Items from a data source
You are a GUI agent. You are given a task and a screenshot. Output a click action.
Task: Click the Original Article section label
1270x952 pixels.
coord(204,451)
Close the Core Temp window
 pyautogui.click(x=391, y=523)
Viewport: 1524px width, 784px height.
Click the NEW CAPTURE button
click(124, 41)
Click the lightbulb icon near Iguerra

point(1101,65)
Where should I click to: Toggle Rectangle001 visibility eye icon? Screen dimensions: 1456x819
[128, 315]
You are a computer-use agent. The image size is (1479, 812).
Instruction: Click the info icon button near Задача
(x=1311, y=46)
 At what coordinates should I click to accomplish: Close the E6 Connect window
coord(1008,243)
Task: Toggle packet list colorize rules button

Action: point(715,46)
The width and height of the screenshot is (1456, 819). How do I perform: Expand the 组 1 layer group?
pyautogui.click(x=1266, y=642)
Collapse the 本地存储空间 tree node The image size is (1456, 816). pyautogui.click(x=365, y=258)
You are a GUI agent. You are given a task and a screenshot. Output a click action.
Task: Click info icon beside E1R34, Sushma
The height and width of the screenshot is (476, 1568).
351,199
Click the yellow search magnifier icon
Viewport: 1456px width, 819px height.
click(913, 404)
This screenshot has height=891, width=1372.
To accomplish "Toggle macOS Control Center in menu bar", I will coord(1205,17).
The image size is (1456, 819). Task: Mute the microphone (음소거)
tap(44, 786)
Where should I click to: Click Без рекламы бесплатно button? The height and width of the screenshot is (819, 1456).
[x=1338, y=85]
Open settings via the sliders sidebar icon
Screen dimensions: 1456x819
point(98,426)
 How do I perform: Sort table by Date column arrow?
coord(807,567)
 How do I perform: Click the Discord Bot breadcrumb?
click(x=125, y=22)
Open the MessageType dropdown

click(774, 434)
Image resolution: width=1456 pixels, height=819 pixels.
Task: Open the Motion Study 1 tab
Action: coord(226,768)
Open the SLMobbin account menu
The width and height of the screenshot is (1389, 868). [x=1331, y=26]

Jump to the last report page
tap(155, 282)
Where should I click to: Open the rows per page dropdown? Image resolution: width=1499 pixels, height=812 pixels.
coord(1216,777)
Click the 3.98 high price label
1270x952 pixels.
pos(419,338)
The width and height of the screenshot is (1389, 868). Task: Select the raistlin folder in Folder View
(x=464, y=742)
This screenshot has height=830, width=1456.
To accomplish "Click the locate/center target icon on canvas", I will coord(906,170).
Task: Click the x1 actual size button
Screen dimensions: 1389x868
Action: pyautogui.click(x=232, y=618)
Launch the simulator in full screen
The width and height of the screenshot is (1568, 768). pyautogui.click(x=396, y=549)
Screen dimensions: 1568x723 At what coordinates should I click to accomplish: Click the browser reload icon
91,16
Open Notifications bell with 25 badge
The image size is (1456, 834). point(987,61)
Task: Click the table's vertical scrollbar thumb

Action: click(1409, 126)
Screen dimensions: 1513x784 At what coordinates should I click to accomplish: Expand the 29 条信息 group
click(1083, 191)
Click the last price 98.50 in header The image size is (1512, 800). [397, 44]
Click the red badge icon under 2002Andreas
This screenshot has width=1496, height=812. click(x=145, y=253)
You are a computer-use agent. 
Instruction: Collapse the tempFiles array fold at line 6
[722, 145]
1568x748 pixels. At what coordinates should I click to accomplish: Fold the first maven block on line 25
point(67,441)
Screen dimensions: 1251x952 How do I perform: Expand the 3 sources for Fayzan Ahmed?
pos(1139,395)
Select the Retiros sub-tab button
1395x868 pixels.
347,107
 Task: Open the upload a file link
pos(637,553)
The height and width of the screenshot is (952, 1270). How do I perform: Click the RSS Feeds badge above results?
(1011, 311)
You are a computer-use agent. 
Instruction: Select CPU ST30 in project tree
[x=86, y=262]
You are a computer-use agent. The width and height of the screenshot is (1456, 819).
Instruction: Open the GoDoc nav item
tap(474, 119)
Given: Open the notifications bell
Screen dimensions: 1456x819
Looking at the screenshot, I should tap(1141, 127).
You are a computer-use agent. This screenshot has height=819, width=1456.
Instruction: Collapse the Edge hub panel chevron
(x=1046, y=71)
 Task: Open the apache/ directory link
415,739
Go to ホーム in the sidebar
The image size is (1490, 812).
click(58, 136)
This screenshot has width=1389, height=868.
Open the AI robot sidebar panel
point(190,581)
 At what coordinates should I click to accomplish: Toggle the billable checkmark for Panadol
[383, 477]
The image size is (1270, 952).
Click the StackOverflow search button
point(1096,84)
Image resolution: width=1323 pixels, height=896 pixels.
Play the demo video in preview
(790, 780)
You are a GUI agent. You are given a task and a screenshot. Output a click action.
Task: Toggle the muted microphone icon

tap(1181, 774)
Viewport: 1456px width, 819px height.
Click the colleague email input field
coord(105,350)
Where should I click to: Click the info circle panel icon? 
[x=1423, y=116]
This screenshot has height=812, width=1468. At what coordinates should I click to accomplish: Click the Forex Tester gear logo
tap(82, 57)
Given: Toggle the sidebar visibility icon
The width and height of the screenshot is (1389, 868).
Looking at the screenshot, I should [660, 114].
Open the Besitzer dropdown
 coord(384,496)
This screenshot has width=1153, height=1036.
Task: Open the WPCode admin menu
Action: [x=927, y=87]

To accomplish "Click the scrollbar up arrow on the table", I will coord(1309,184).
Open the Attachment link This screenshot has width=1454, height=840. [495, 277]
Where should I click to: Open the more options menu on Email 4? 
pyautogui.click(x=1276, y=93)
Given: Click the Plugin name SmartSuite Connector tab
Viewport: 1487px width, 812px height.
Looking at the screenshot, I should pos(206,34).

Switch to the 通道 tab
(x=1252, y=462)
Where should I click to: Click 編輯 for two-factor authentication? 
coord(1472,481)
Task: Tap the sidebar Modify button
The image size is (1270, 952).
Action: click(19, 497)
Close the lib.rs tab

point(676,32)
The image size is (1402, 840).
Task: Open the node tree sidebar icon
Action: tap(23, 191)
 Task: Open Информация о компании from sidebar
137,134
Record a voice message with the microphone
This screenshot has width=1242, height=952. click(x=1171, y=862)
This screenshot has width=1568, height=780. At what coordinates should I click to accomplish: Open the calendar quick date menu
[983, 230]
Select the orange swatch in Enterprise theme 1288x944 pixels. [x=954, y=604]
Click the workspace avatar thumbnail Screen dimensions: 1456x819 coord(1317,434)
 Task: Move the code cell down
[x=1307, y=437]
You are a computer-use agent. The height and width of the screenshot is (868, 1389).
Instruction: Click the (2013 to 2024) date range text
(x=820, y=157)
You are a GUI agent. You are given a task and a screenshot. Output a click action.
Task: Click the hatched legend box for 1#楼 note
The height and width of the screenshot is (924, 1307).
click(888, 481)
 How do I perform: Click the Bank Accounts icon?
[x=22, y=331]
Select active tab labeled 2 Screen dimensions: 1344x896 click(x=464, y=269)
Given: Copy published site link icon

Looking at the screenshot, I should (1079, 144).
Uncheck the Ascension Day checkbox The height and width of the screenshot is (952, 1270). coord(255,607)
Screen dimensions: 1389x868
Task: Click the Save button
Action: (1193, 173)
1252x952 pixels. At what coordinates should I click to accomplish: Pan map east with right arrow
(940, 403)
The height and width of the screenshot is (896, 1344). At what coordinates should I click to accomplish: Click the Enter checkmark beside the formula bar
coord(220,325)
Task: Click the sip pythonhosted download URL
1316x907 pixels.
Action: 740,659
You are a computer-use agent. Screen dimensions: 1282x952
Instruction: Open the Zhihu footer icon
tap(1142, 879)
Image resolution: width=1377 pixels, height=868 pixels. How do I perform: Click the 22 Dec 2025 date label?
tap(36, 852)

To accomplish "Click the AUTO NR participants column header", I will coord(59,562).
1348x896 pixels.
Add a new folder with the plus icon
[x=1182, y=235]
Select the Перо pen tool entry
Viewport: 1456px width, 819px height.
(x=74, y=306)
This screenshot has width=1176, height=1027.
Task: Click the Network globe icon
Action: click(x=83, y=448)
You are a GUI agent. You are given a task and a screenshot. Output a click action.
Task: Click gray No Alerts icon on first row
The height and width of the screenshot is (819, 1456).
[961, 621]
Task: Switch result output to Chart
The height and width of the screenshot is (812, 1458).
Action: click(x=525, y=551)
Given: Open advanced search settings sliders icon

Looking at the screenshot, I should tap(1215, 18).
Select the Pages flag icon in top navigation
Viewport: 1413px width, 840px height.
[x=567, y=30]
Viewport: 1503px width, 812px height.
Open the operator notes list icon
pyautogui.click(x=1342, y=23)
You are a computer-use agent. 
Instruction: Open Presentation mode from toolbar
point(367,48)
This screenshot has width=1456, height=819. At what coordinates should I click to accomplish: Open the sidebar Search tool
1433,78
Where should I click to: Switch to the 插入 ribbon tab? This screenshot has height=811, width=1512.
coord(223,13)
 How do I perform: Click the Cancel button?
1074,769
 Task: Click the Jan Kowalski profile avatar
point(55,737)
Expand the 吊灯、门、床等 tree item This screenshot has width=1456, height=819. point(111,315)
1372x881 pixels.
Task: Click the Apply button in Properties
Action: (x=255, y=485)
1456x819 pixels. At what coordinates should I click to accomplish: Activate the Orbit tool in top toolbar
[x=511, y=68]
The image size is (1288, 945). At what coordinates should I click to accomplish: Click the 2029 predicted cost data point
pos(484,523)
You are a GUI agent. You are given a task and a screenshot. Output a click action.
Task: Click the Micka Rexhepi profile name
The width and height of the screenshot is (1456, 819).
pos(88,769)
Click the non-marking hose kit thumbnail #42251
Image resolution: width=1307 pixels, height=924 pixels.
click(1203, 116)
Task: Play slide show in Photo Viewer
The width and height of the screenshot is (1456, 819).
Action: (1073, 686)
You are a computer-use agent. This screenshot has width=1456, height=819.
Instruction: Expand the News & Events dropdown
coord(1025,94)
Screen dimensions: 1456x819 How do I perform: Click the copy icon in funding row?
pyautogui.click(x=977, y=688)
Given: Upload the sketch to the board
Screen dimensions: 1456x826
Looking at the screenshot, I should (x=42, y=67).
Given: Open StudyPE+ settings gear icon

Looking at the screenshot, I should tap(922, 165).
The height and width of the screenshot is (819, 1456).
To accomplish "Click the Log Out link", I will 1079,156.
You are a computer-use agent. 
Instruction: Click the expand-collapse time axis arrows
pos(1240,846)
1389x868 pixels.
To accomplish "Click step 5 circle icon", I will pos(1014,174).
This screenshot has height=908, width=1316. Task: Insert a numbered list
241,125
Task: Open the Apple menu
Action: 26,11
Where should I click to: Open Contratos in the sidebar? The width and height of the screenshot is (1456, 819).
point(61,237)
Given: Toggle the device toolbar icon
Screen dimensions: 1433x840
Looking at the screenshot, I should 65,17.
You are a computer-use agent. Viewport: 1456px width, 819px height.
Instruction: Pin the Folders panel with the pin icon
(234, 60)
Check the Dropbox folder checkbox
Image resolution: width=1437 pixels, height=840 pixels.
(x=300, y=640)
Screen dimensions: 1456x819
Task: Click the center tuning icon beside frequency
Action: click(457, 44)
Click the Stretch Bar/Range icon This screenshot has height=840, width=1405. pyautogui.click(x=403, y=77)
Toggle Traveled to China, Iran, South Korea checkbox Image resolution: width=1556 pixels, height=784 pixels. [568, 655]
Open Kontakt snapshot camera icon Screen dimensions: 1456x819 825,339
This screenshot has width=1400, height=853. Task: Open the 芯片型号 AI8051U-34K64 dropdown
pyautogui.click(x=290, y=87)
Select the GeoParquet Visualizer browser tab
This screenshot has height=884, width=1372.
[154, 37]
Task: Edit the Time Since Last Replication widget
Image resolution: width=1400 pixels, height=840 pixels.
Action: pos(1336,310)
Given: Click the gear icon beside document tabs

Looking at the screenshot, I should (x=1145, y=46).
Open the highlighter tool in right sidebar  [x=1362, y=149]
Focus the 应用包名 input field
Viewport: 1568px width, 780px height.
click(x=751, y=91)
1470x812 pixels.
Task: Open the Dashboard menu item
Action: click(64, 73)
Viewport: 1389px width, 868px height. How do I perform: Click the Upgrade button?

* Work instructions *
Copy out the lines above exactly, beginning at the one that contains "Collapse the 本地存储空间" and ending at the one that contains "Task: Click info icon beside E1R34, Sushma".

* Result *
Collapse the 本地存储空间 tree node The image size is (1456, 816). pyautogui.click(x=365, y=258)
You are a GUI agent. You are given a task and a screenshot. Output a click action.
Task: Click info icon beside E1R34, Sushma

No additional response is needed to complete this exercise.